MnDOT implores motorists to drive safely in work zones
Two recent work zone crashes resulted in death and serious injury
ST. PAUL, Minn. —The Minnesota Department of Transportation urges motorists to slow down and pay attention in construction work zones following a deadly Monday (Sept. 16) when at least three people were killed within a span of five hours — of which one motorist was killed in a work zone and another was seriously injured in a road construction zone.
Yesterday, a motorist was killed in Brooklyn Park near Shingle Creek Parkway and I-694, and the serious injury crash occurred on Hwy 212 in Plato, Minn., west of the Twin Cities Metro Area.
The Minnesota Department of Public Safety (DPS) reported that there were 26,502 crashes in work zones in the past five years, resulting in 41 deaths and 4,017 injuries.
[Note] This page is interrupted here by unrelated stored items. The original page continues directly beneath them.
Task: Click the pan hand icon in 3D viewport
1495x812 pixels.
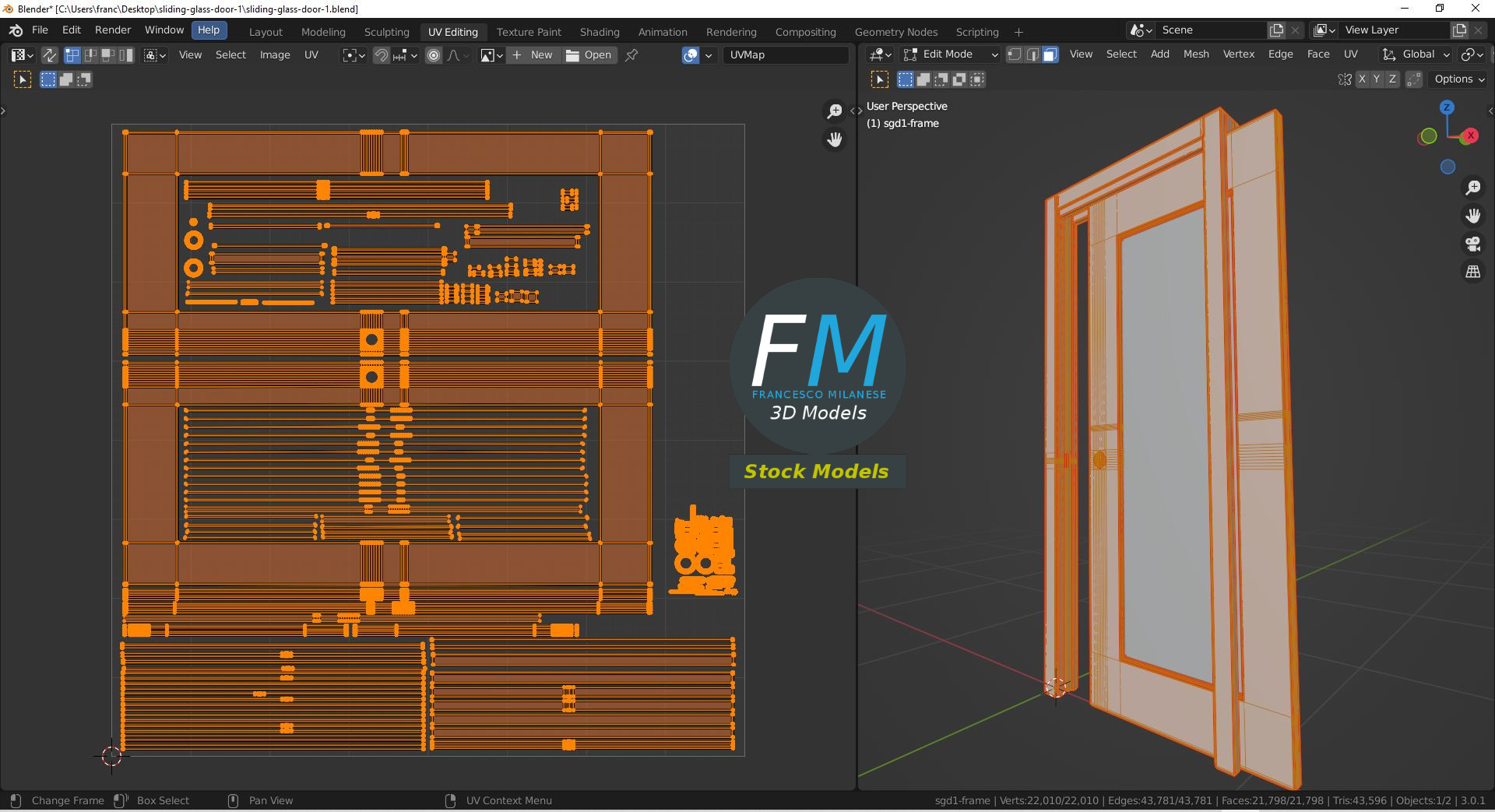Action: point(1472,216)
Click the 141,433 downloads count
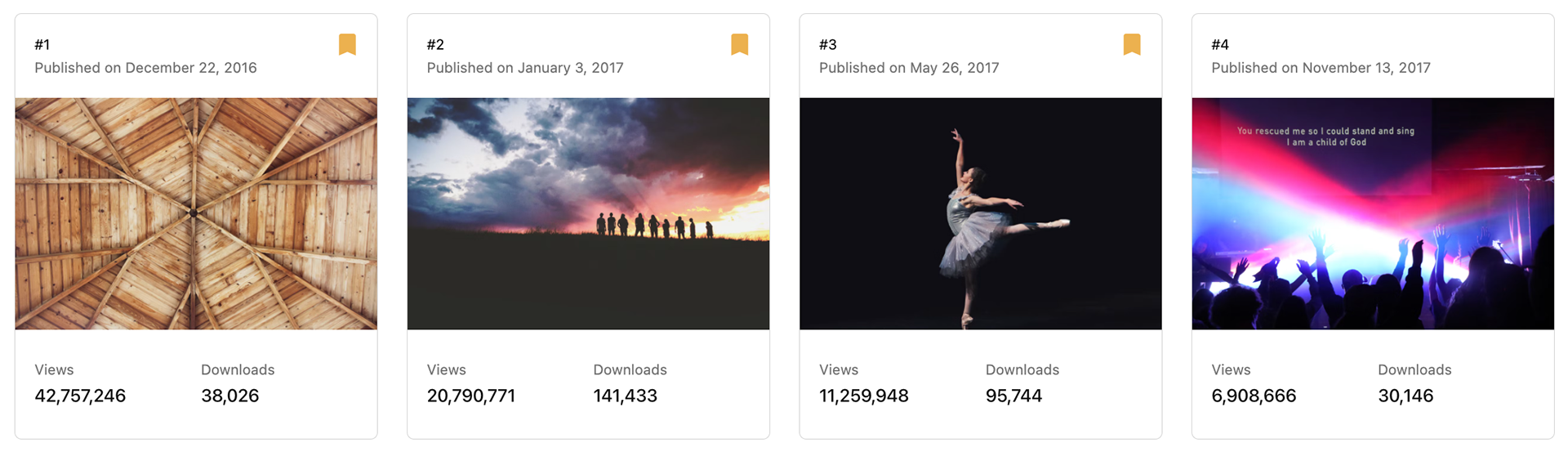 (x=625, y=396)
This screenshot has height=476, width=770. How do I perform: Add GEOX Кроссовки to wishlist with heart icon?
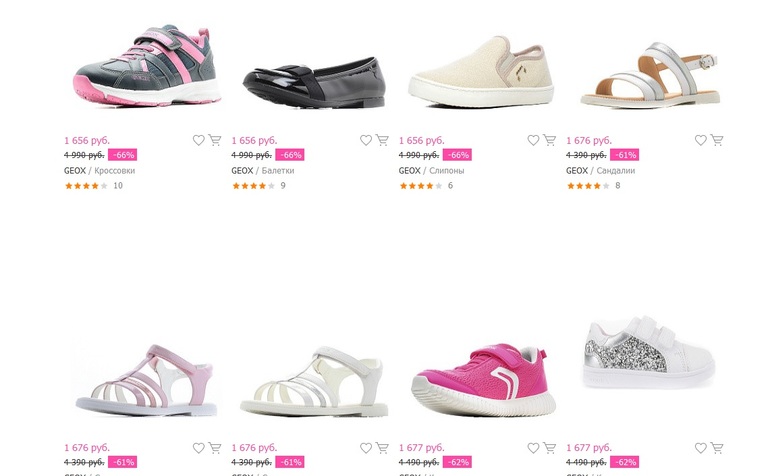click(x=199, y=141)
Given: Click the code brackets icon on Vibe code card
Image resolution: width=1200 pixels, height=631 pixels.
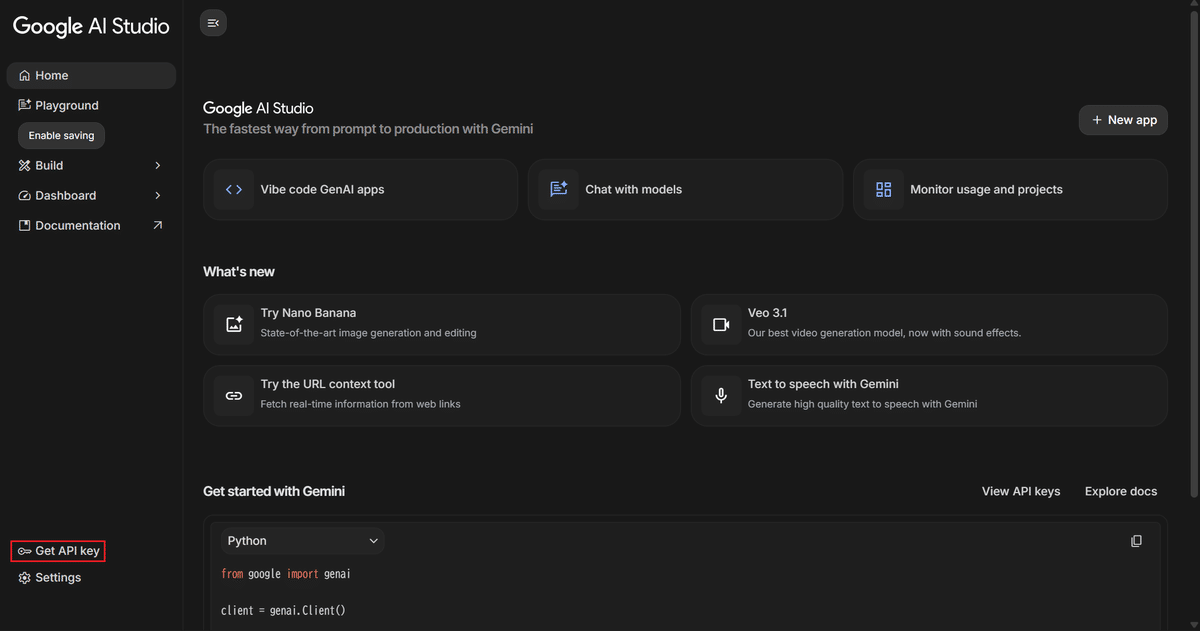Looking at the screenshot, I should click(233, 189).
“Speed and driver inattention are the main causes of work zone crashes,” said Charlie Zelle, MnDOT Commissioner. “No one likes to be inconvenienced by work zones, but we all need to be patient and drive accordingly.”
Motorists are reminded to obey the posted speed limits inside work zones as fines for speeding may double. Motorists must further understand the dynamic nature of work zones and that they can constantly change. Lane shifts and lane closures can take place with regularity, and workers and construction equipment are always present and moving about.
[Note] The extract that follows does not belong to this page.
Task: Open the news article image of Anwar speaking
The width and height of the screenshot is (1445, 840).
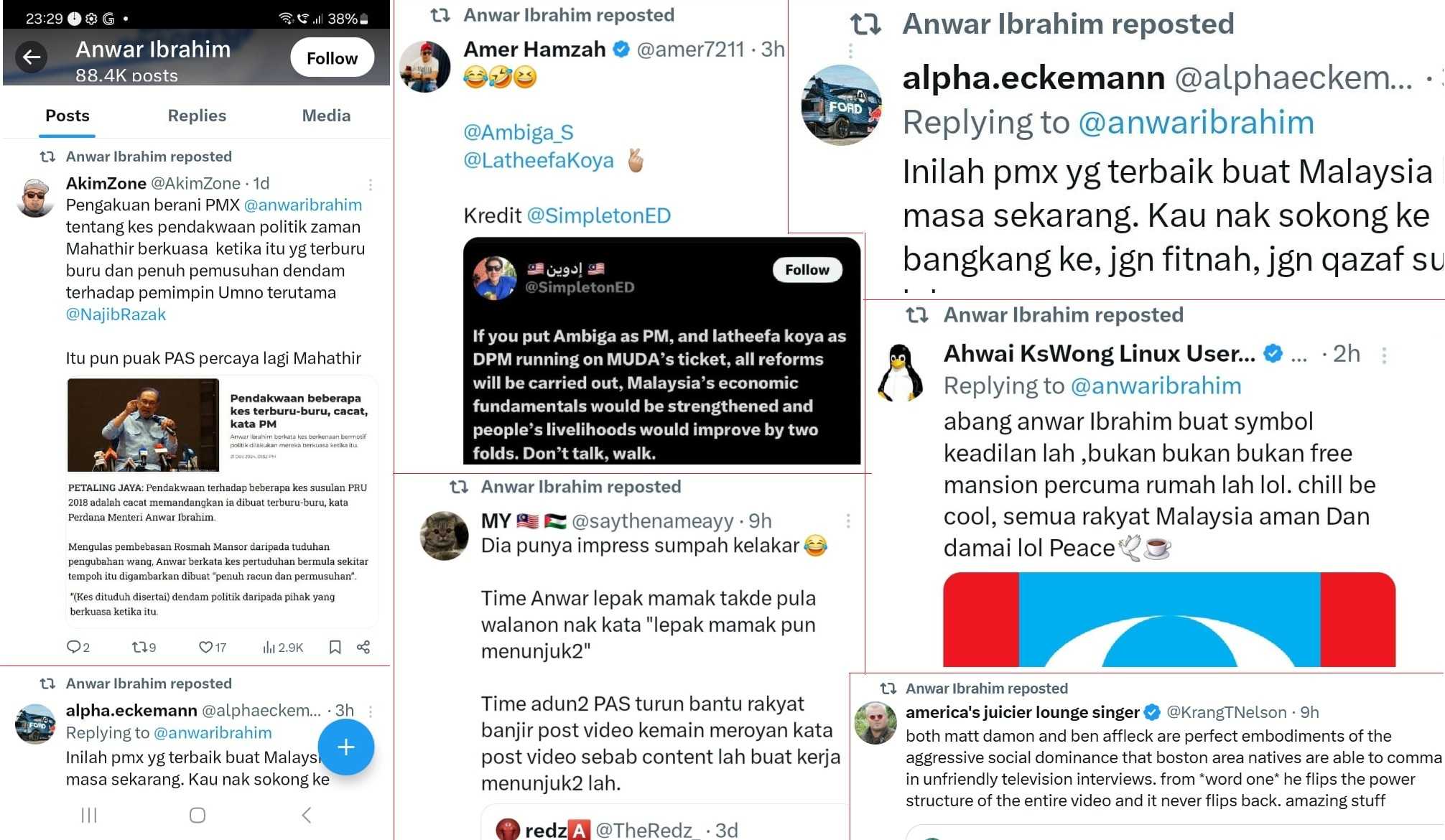Action: point(144,425)
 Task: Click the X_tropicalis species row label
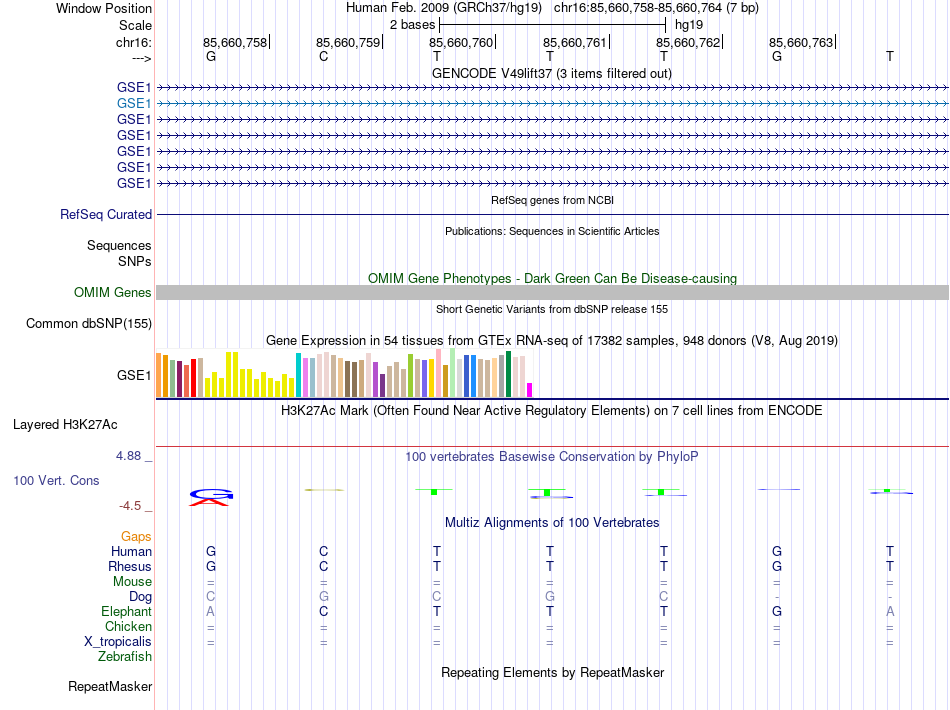point(119,642)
DPS cites there have been 258 traffic deaths to-date in 2013, up from 248 at this time last year. Officials remind motorists, motorcyclists, pedestrians and bicyclists that these crashes are preventable: Be attentive, drive at safe speeds, buckle up and wear protective gear, and drive sober. Officials remind everyone to share the road and drive cooperatively, not competitively.
“We’re asking motorists step up and take action to help reduce these tragedies,” said Lt. Eric Roeske of the State Patrol. “Crashes are the result of unsafe driver behavior or decisions which can be prevented.”
Motorists are reminded never enter a road blocked with barriers or cones; not to make unnecessary lane changes; stay off cell phones and mobile devices; to be patient and expect delays.